Records from a dataset
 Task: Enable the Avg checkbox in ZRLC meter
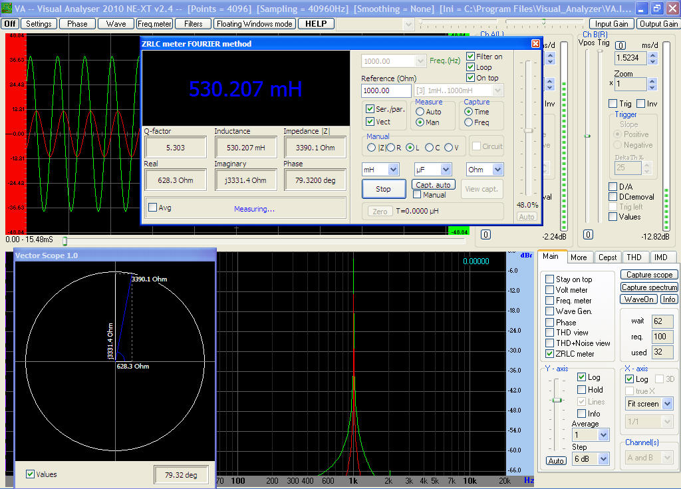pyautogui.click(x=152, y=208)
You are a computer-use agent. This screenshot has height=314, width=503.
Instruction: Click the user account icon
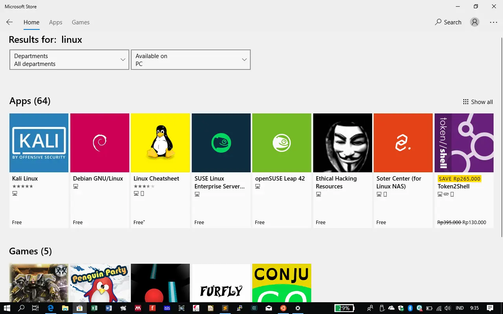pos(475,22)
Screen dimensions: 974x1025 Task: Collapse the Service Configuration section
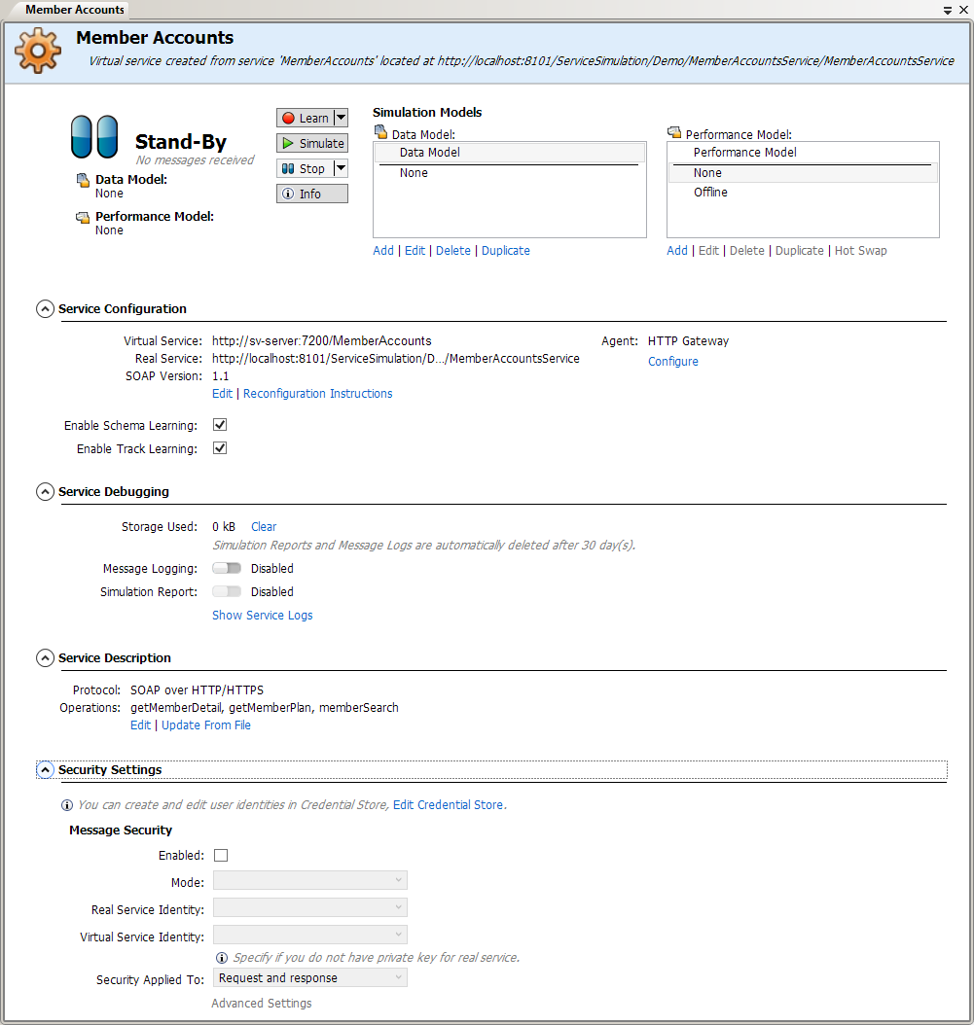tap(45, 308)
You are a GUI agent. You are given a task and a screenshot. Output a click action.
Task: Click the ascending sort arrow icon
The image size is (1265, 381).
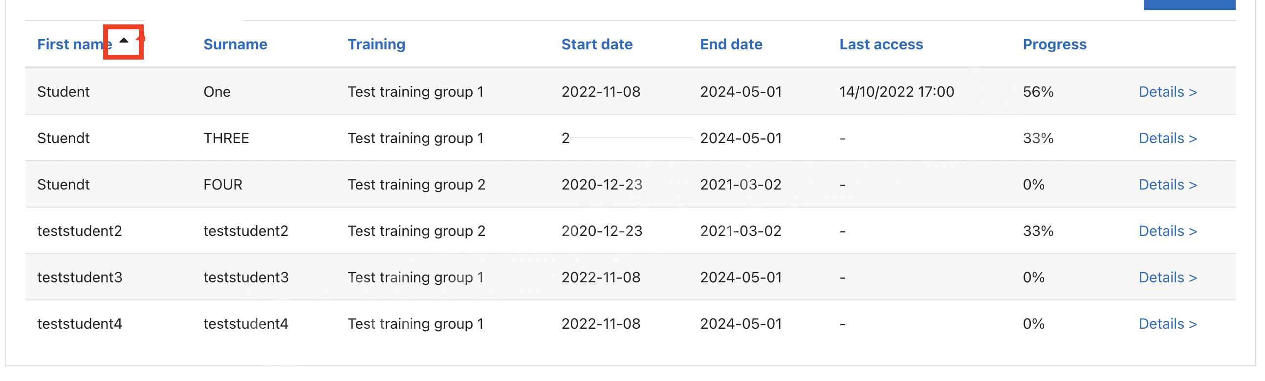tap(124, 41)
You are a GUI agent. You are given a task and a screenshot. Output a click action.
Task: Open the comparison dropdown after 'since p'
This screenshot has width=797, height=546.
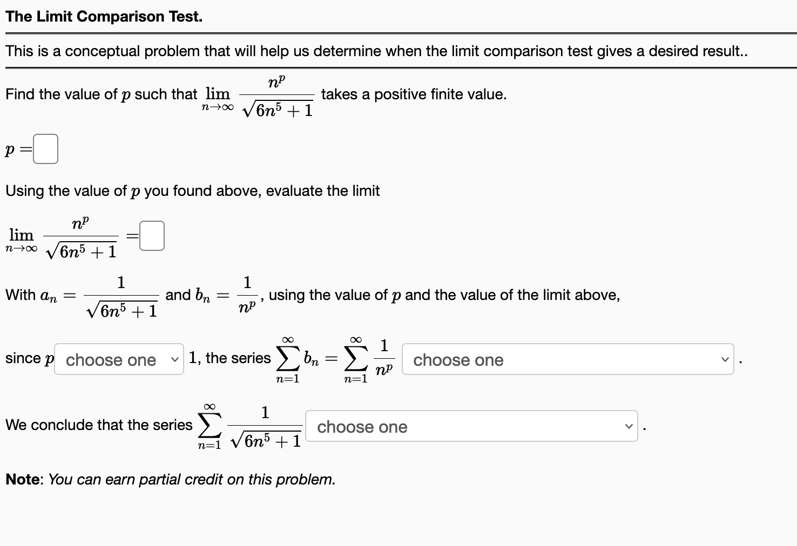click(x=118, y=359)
==
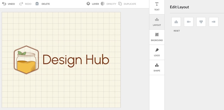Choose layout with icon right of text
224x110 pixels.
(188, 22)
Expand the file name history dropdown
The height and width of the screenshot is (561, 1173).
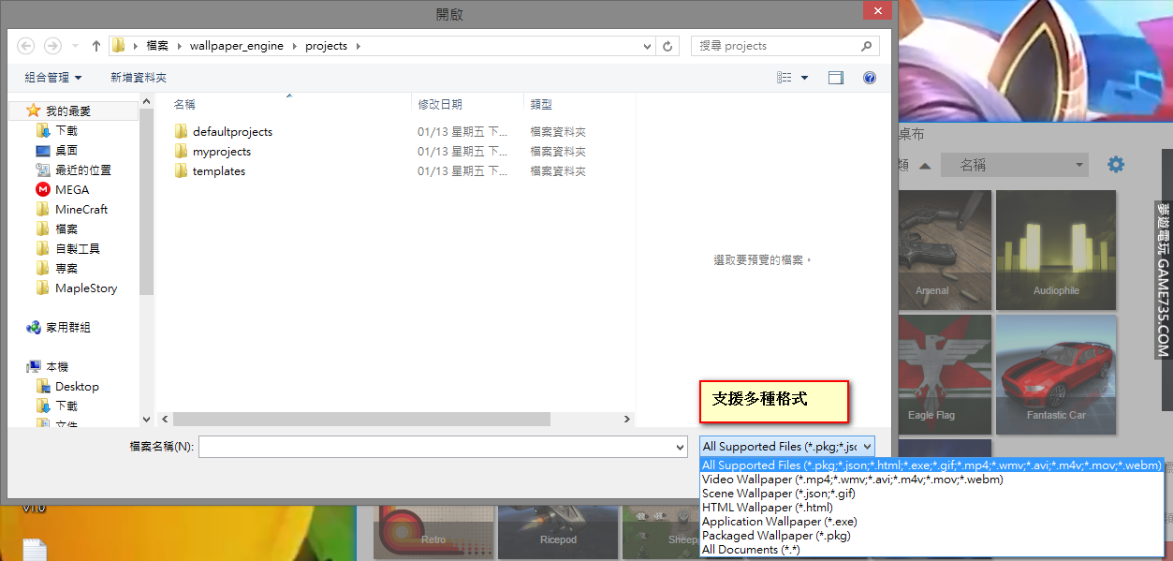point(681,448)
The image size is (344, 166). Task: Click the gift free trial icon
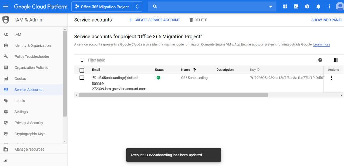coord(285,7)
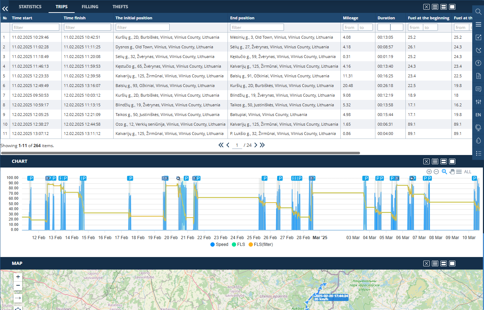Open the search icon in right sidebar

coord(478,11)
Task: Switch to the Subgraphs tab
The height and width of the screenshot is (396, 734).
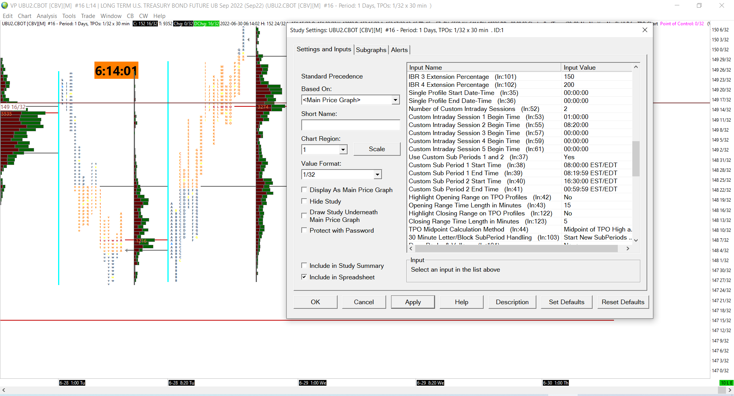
...
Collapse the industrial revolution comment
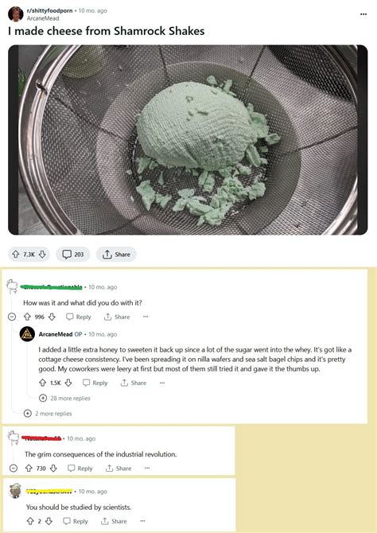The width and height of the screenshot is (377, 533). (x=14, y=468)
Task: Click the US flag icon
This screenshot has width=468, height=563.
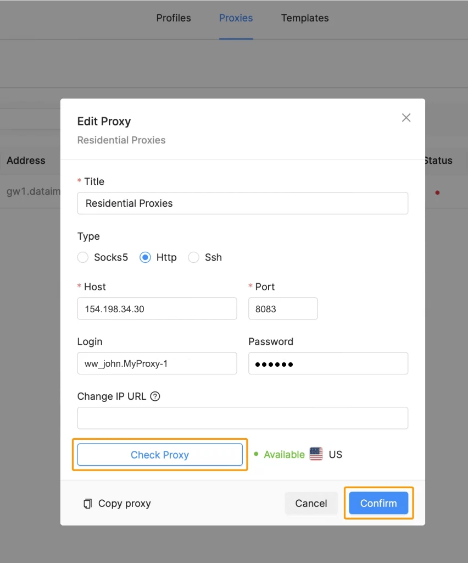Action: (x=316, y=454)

EXERCISE AIM
With the line that has "Task: Switch to the Subgraphs tab" as the first and the line that has "The height and width of the screenshot is (396, 734)." as the last, repeat exactly that run of lines above and no more.

ANSWER TO THE EXERCISE
Task: Switch to the Subgraphs tab
The height and width of the screenshot is (396, 734).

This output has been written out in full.